As I was driving to my friend Jenny’s house I had a strange sense of calm. This part was going to be easy. All the people that would be there were certain to be happy to see me. The only twinge of nerves that I got was in trying to find a parking space. It wasn’t hard but I was determined not to have to parallel park and spaces I thought I could fit in were just a little too small. I planned on arriving fashionably late but was the first one to arrive. No worries, Jenny and I were friends and we would have plenty to talk about. It isn’t every day that you get to sit down with someone who is about to go help build governments in Liberia. Soon after they all trickled in; Emily, Sarma, Miako, Mara, and Jasmine I had seen most of them since High School but none in the last four years or so. It was like no time at all had passed. We caught up, looked at old pictures, and Emily pointed out that none of us had peaked in High School. Good to know. Then it was time to head down the street and over to the actual reunion.

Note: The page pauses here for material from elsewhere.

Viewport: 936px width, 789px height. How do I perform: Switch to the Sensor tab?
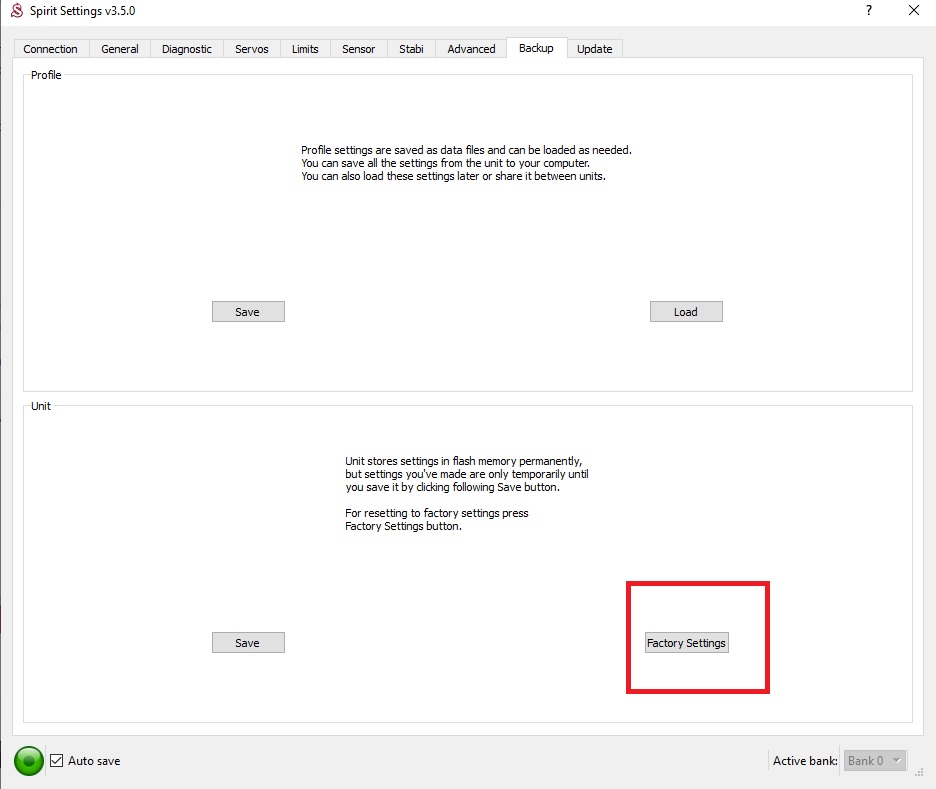[359, 49]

As I walked in my stomach clenched. I was sure that by rolling seven deep all sense of nerves would easily disappear, I was wrong. I looked into the room and saw a sea of faces that I mostly remembered. Jasmine looked at me and let me know she just got nervous herself. I felt a little better. I saw my friend Evelyn who was on the badminton team with me and went to say hello. About twenty seconds into the conversation I realized I was not talking to Evelyn and had no idea who I was speaking to. I got out of there fast but no one seemed to notice. Why wasn’t she wearing a nametag and why did she look at me when I said Evelyn? Oh well, crisis easily avoided. We went to get a drink because you always look less out of place in a bar with a drink in your hand and then scanned the room for people I actually wanted to talk to.
Surprisingly, there were some people of interest. People I hadn’t thought about in ages but who I had shared some good times with. They were the ones who I was most interested in talking to. There were some that got a nice nod or a quick hello but others who I wanted to reminisces with, people who I was actually interested in. Granted they were few and far between but seeing them really meant something. I think I managed to put off only one person. The last think I said to this guy was, “I might never see you again and that is ok with me.” I didn’t mean any offense by the statement, it was simply true. He actually nodded. We talked briefly and he mentioned that he was engaged. I said, “good job,” and he looked a little offended. Emily told me I probably shouldn’t say things that sound like I am surprised anyone would want to marry someone, I guess she has a point. I got to tell a good friend’s wife about the day we ha in High School to “honor” him. See he used to wear his flannel shirts all the way unbuttoned and tucked in. He kept the shirt open about four inches, two on either side of his belt buckle. Emily and I came to school dressed that way one day. I mean how do you tuck in an unbuttoned shirt with precision and not expect people to pay homage? His wife thought it was the funniest thing ever and vowed to have a similar day of her own.
I have friends doing really interesting things; moving to Liberia to help get the government up and running, running a biology lab, working in non-profits, going back to school, finishing up residency, etc. They also seemed really interested in what I did, which was nice because I sometimes take the good I do for granted. My only complaint was that you don’t charge people $15 for a function and then only have an open bar for an hour. No that it mattered to me because I was driving, but still. All I can say is that I am very glad that I went and hope that some people will be true to their word and come visit me. The rest I’ll see in 2017.